> _Instructions to follow_: Write out only the tail of the records, beginning at the line containing "Collapse the Standard fields section" and including the last line, exactly as written.

[Saved entries]
+++

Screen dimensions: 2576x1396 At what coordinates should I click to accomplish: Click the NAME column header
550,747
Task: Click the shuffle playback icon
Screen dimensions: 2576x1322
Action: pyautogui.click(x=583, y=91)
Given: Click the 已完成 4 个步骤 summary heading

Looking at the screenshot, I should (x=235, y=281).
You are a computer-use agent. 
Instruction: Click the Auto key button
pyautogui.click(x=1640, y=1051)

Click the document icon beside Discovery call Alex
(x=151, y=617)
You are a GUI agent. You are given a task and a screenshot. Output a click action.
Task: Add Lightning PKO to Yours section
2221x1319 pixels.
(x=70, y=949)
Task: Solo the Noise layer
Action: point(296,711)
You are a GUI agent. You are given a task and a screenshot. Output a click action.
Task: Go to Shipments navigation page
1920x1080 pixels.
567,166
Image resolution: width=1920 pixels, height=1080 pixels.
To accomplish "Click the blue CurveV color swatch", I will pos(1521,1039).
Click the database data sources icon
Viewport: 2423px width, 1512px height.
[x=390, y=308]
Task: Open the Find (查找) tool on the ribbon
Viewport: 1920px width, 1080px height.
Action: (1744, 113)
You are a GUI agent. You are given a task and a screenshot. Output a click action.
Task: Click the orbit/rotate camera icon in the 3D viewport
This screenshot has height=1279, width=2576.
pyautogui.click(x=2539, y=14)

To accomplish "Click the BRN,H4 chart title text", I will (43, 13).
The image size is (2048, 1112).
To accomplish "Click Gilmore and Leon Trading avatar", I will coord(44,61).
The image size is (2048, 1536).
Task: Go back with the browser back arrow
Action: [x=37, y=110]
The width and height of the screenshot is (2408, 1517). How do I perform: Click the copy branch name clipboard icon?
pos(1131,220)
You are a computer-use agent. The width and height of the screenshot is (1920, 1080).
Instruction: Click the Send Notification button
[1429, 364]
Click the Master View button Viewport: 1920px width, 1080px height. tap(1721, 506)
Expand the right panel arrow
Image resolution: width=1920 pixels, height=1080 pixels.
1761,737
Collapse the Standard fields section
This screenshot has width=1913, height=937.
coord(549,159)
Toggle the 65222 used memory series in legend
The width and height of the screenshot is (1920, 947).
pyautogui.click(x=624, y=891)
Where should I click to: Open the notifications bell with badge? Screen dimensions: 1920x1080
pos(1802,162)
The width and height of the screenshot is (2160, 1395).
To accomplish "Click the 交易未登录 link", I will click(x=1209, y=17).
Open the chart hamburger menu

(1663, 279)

+++

> _Solution to the problem_:
Collapse the Standard fields section
This screenshot has width=1913, height=937.
coord(549,159)
Toggle the 65222 used memory series in legend
The width and height of the screenshot is (1920, 947).
pyautogui.click(x=624, y=891)
Where should I click to: Open the notifications bell with badge? Screen dimensions: 1920x1080
pos(1802,162)
The width and height of the screenshot is (2160, 1395).
To accomplish "Click the 交易未登录 link", I will click(x=1209, y=17).
Open the chart hamburger menu

(1663, 279)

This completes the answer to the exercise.